It is really difficult to come up with a sequel that would match the bar set by the original film. Director Perci Intalan had his work cut out for him and tried his best, but it was not enough. The writing on this one felt episodic, with situations linked together in an odd progression and pacing, and a most abrupt ending. There were several very funny shock moments here and there, but not as many, as original nor as mirthful, than the first one. There seemed to have been difficulty in figuring out a more convincing or more plausible ending than what it had. "Die Beautiful" really set its bar very high in this genre, "Born Beautiful" was okay, but simply could not keep up. 6/10.

Thursday, January 24, 2019

Review of ALPHA: THE RIGHT TO KILL: Drug-Dealing Derelicts

January 23, 2019

The recent projects of director Brillante Mendoza all have something to do with the drug war. In 2016, he had "Ma'Rosa," tackling police corruption in the drug war.  In 2017, he directed a TV series for TV5 called "Amo" (now on Netflix) also about police corruption in the drug war. Last year, he came out with "Alpha:The Right to Kill," and yes, you guessed right -- it was again about police corruption in the drug war. 

Sgt. Moises Espino is very active in the anti-drug campaign in his district of San Miguel. He employed a young ex-con "asset" Elijah to penetrate the drug dens and do the dirty job. The two have a little extra business on the side with some of the stash they confiscate during the raids, and things were going swimmingly for their partnership.
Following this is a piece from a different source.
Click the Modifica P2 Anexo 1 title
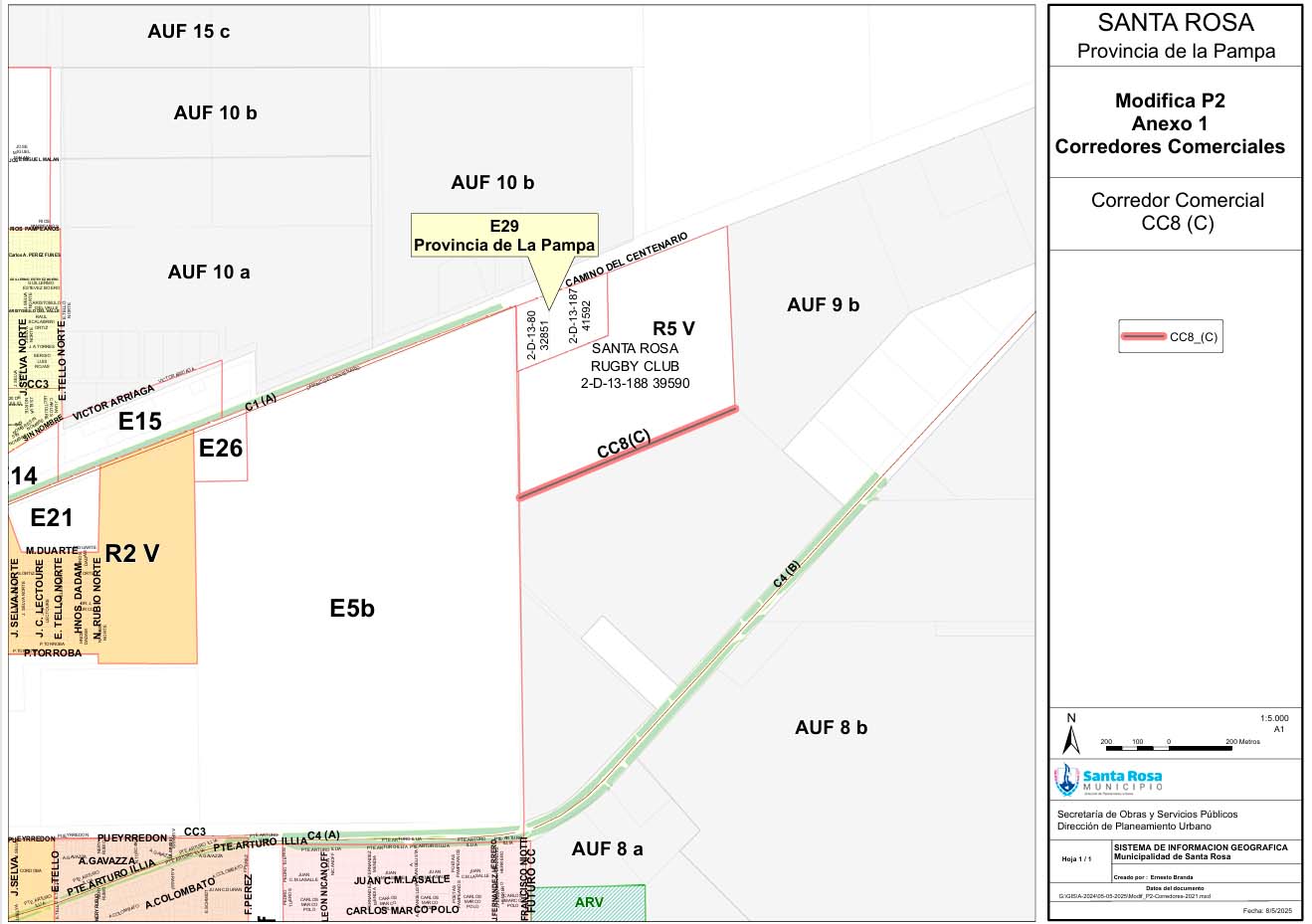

However, when police intecepted a homing pigeon with a pack of meth crystals taped to its legs, the two began to feel the heat.

The film immediately began with a written disclaimer that it was not intended to besmirch the integrity of the Philippine National Police. Instead it acknowledges the fact that there are those among the ranks of the policemen who go against the basic principles of their sworn service. At that point, we already expected that it was going to revisit issues which had already been tackled in previous films about the drug war (and there had been quite a number of them lately), probably those of Mendoza himself -- and it really did.
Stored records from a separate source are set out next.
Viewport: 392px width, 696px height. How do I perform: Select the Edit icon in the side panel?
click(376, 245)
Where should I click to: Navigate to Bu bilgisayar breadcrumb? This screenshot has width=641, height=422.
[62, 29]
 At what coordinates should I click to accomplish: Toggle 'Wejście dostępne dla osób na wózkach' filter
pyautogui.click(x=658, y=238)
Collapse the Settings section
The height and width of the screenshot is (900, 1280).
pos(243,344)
Exposing dirty cops working the drugs beat.had already been done very damningly in "Ma'Rosa."  However, "Ma'Rosa" focused more on the dynamics of a family involved within the drug trade, led by their matriarch Rosa, played by Jaclyn Jose, who went on to win the Best Actress award at the Cannes Film Festival that year. "Alpha" focused more on parallelizing the life of a crooked cop and his asset, family men both. "Alpha" did not have a Jaclyn Jose to boost up the acting department.

Allen Dizon's Moises Espino in "Alpha" was practically the same character as his Camilo Molina in "Amo"  -- a cop involved in the drug business. He knew this character very well. Aside from Dizon, several cast members in "Amo" were also seen here in "Alpha." These included: Elijah Filamore (who played the title character Elijah, Espino's alpha or informer); Jalyn Taboneknek (who played Elijah's consenting wife Rhea), Apollo Abraham (who played Espino's chief of police Abraham), Dante Wayan (as pigeon breeder Mang Dante), Angela Cortez (as Espino's wife Angela), among others. The only other known actor is Baron Geisler, who was a very realistic drug lord.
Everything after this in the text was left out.